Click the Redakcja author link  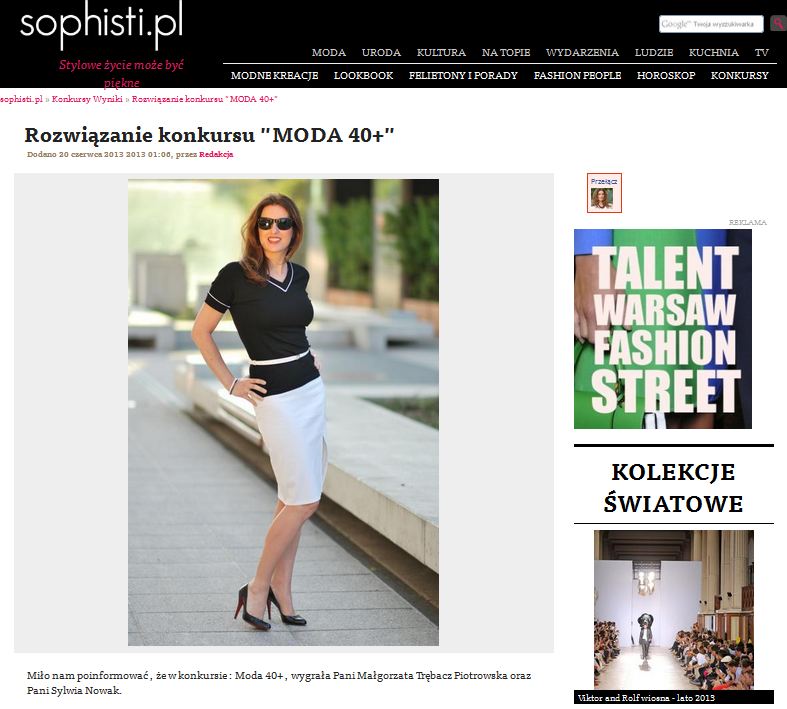216,155
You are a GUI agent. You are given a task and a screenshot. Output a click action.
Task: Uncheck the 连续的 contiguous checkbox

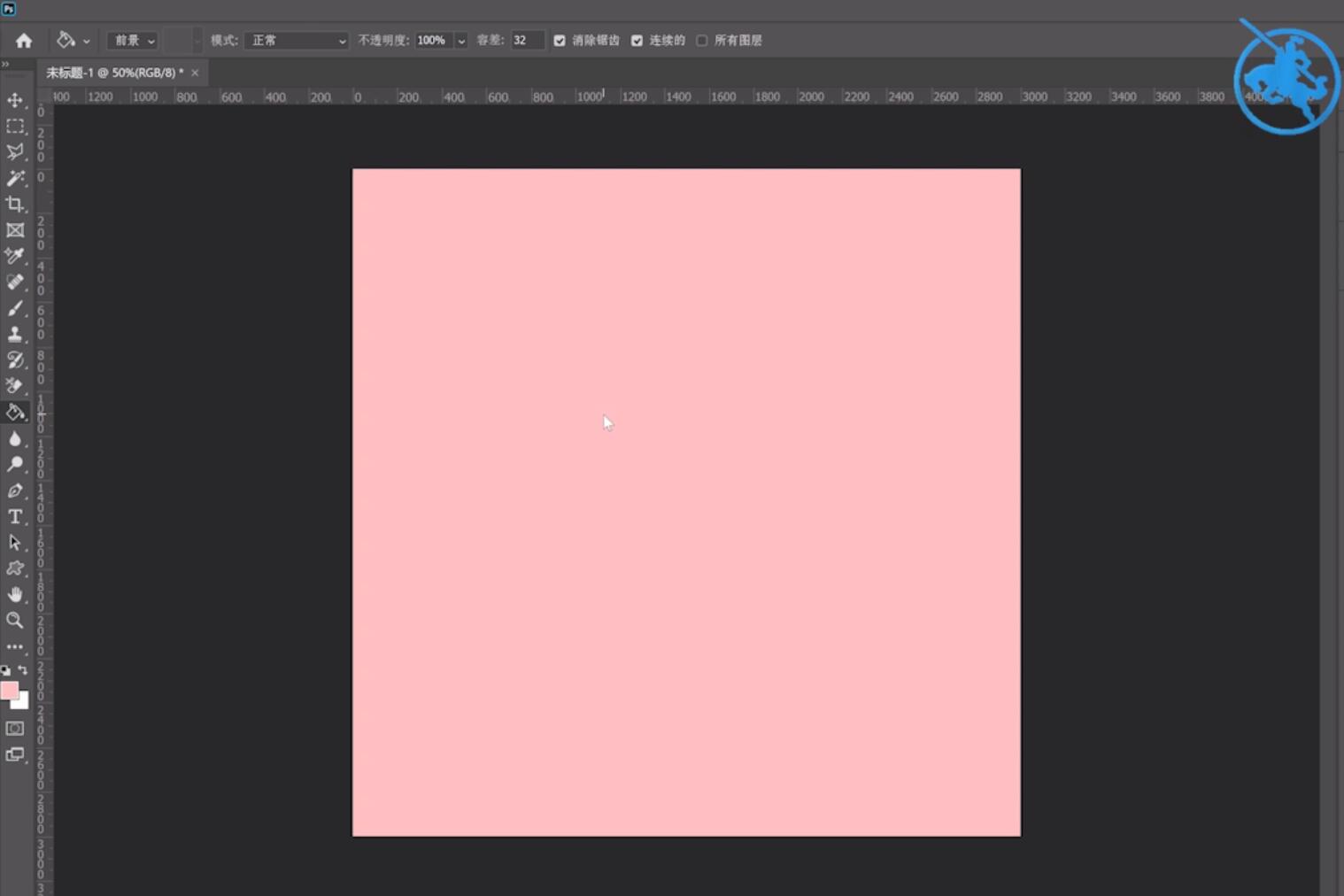pos(637,41)
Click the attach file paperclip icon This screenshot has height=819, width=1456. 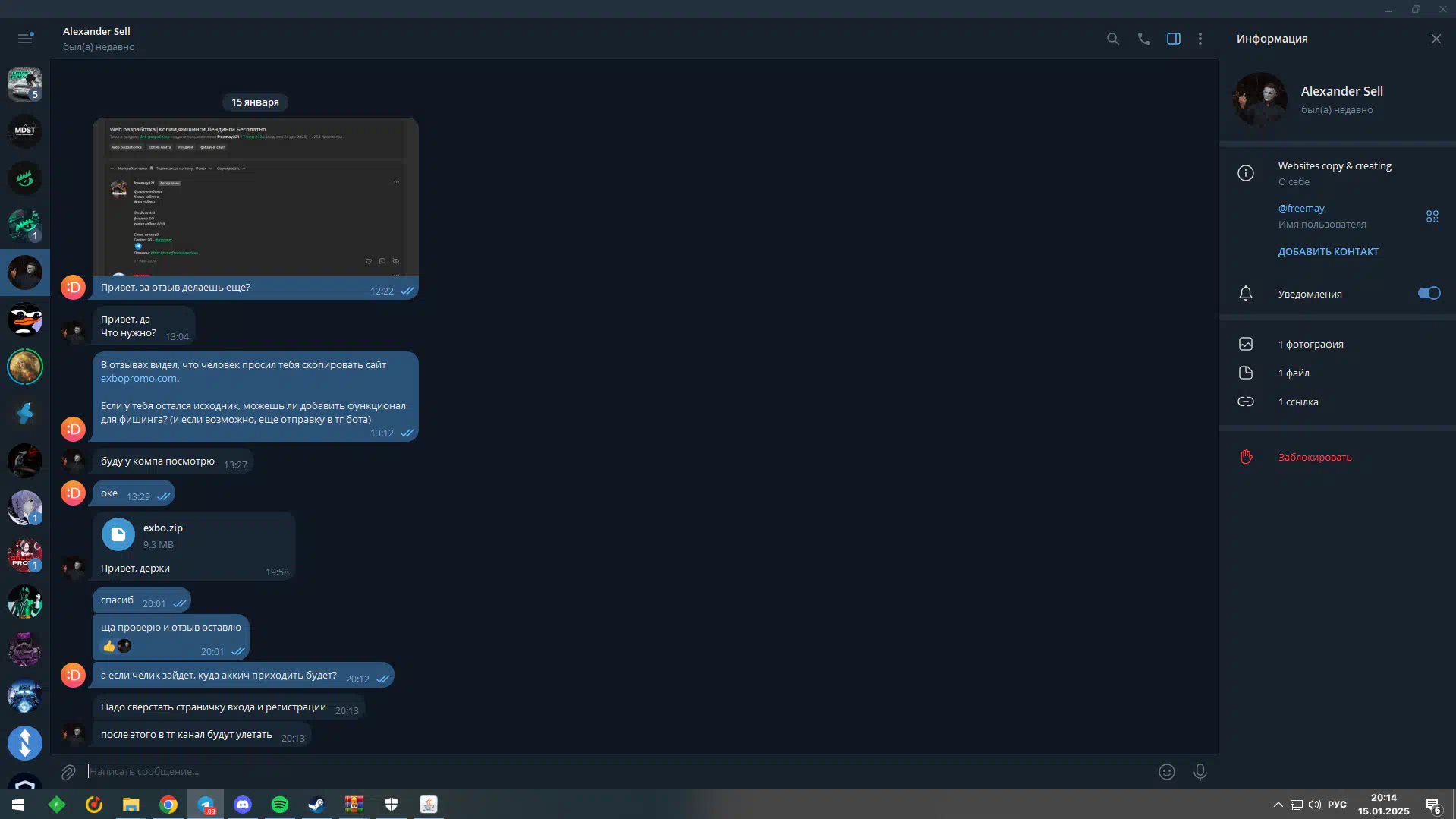(68, 772)
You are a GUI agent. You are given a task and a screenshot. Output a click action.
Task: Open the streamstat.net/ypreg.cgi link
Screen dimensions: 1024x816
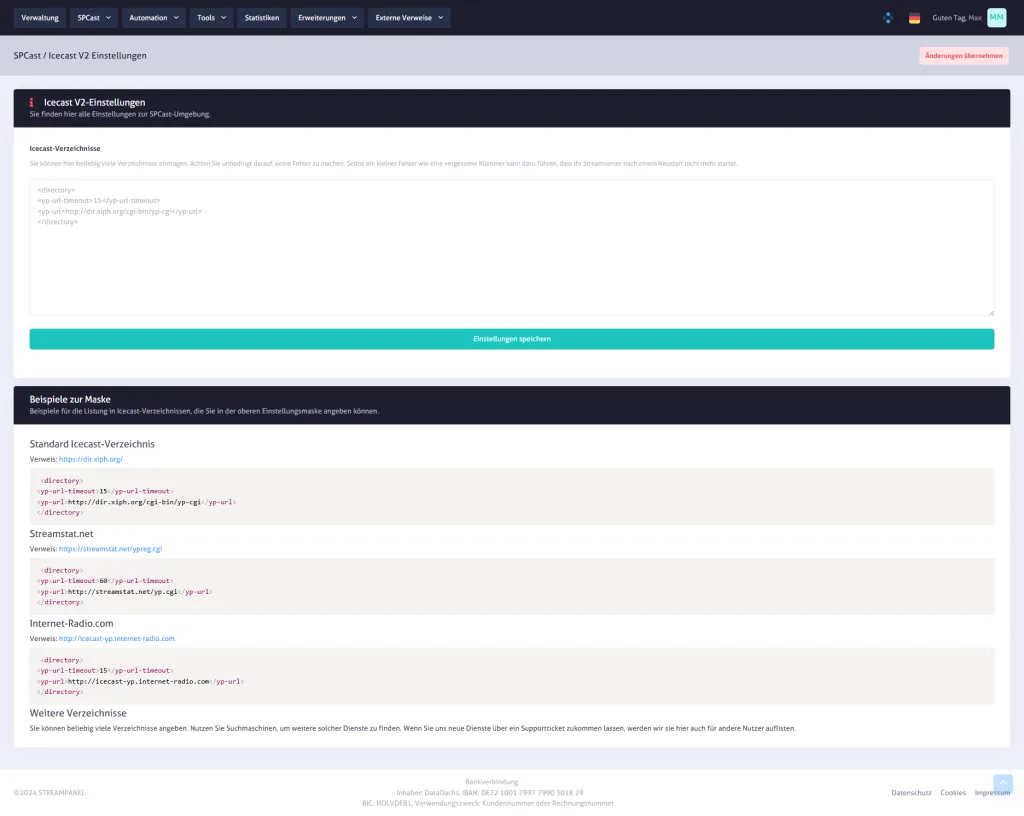(110, 549)
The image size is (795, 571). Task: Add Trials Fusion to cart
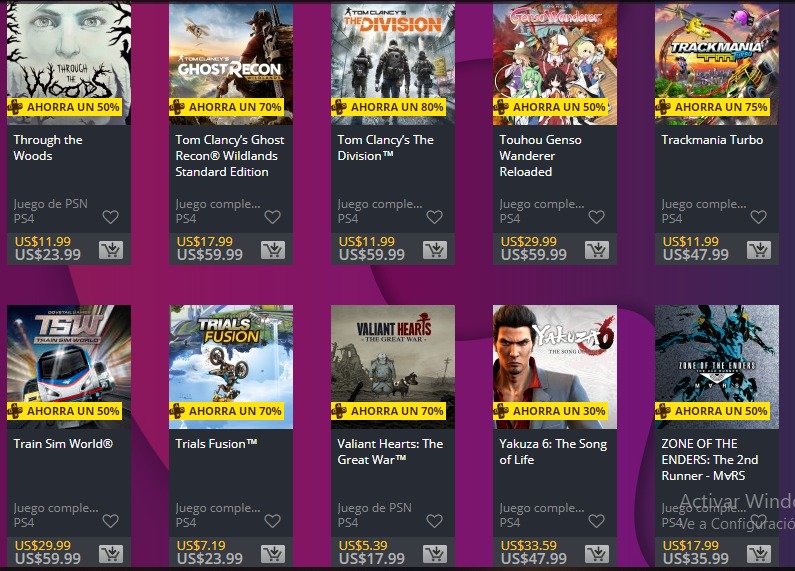click(x=273, y=554)
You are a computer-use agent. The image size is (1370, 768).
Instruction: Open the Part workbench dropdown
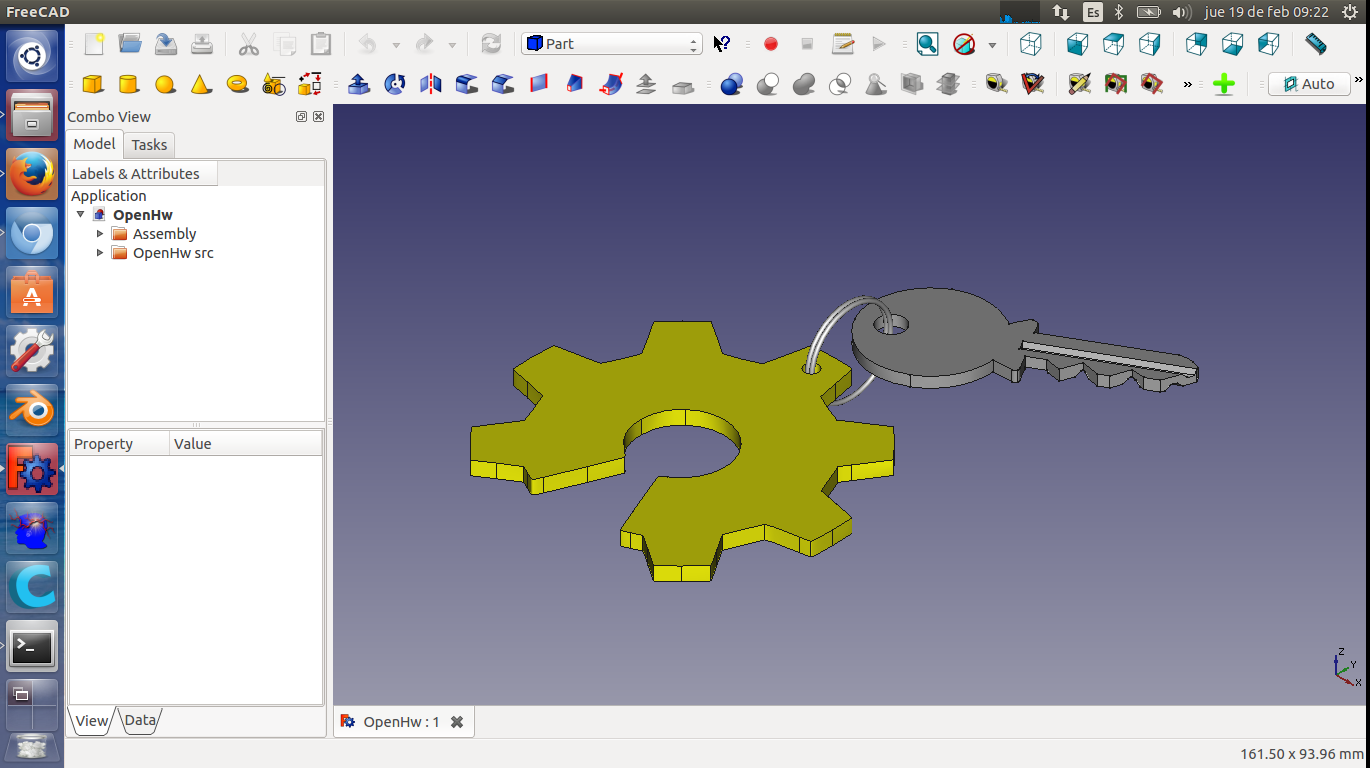[611, 44]
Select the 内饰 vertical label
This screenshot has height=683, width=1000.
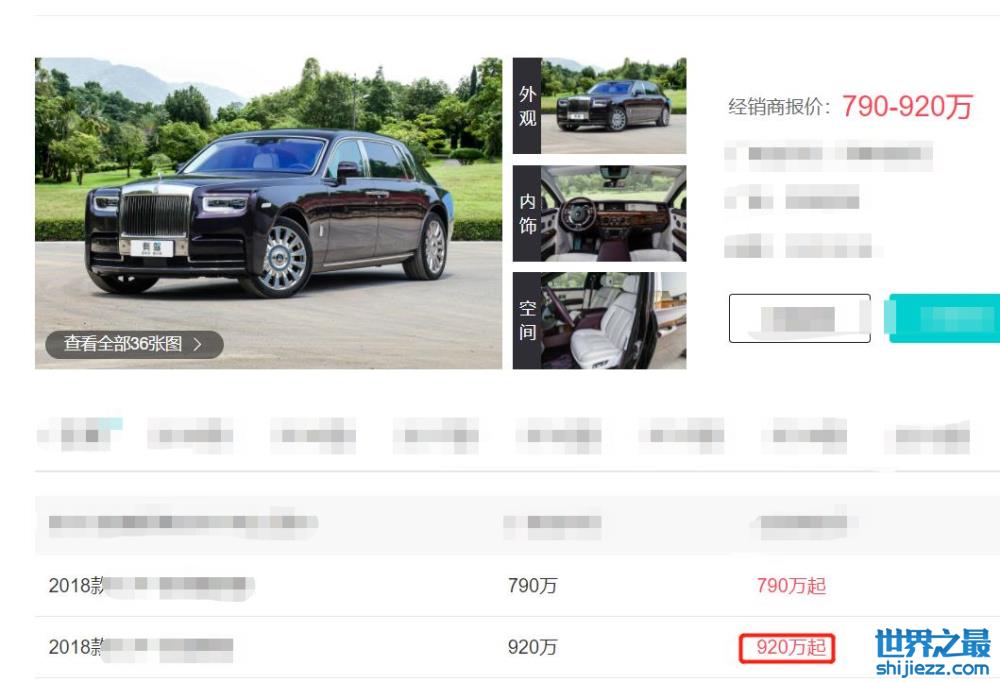click(x=527, y=214)
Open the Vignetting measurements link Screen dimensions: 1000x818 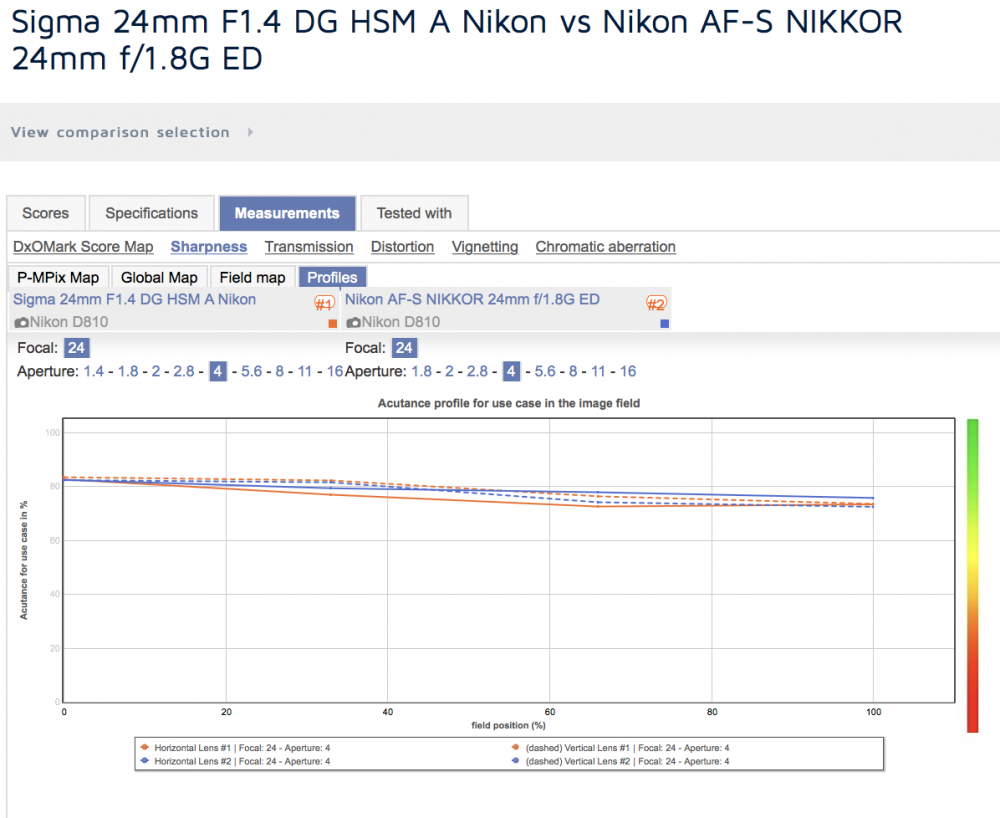485,247
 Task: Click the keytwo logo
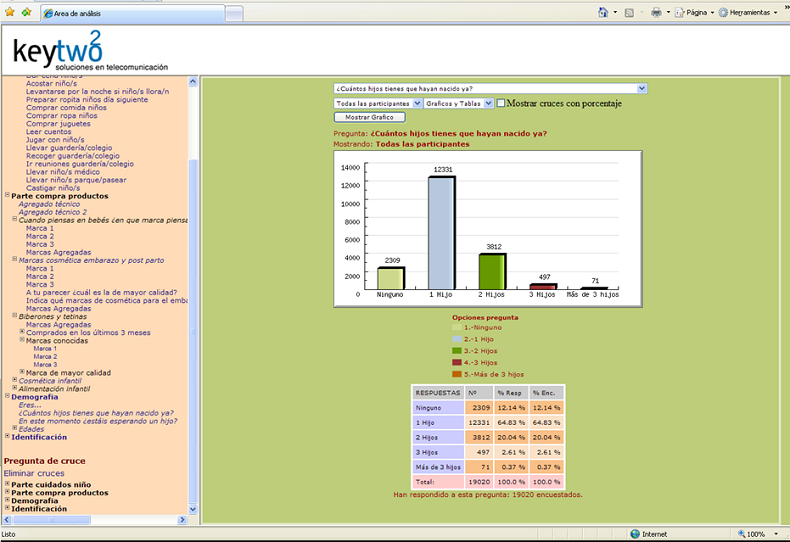(x=58, y=50)
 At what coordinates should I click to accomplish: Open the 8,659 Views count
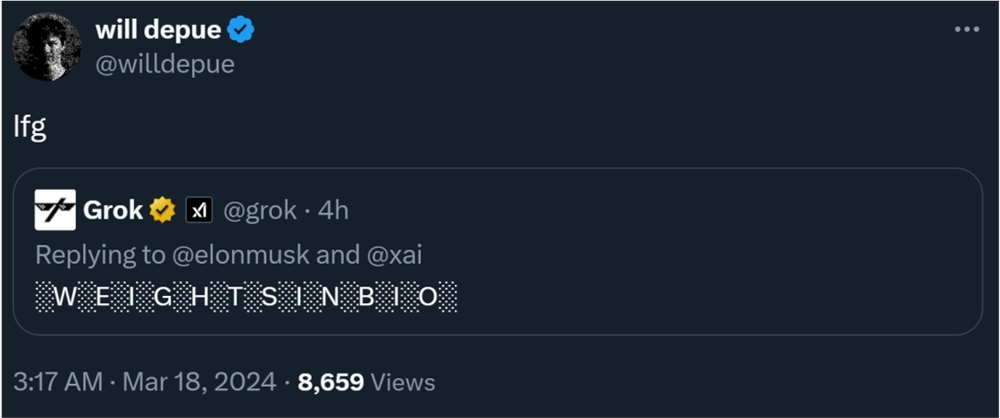(366, 382)
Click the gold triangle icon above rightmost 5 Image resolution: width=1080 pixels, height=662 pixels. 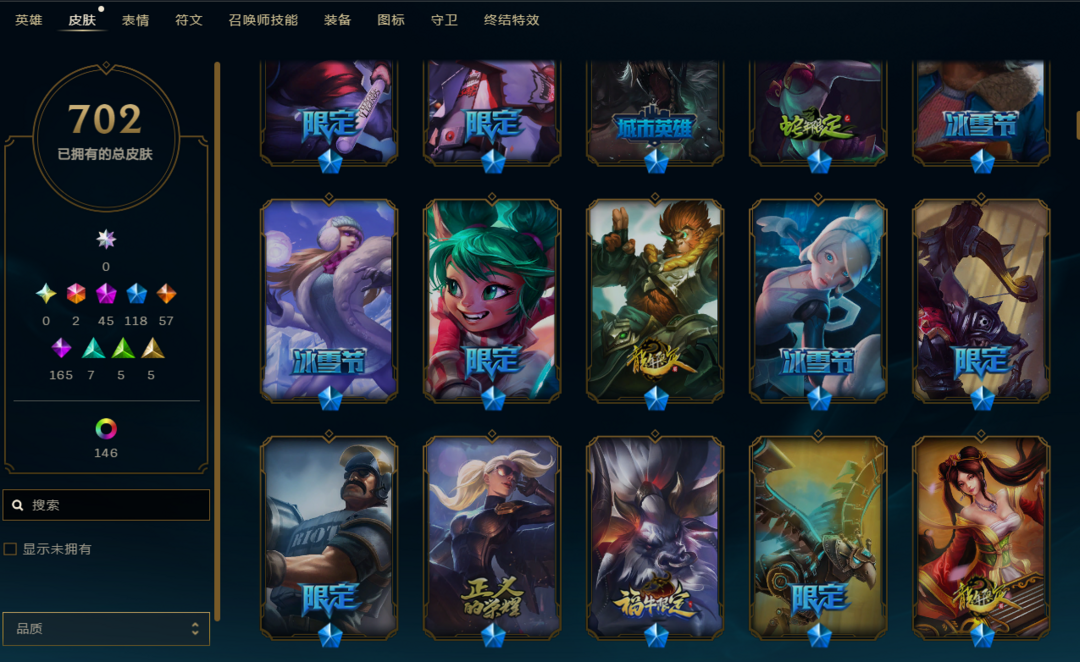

···

**What to do:**
Reproduce exactly, without any picture, the lines from the one bearing "At what coordinates" to the last line of the records above.

**Task response:**
 At what coordinates should I click to accomplish: Open the 8,659 Views count
(366, 382)
Click the gold triangle icon above rightmost 5 Image resolution: width=1080 pixels, height=662 pixels. 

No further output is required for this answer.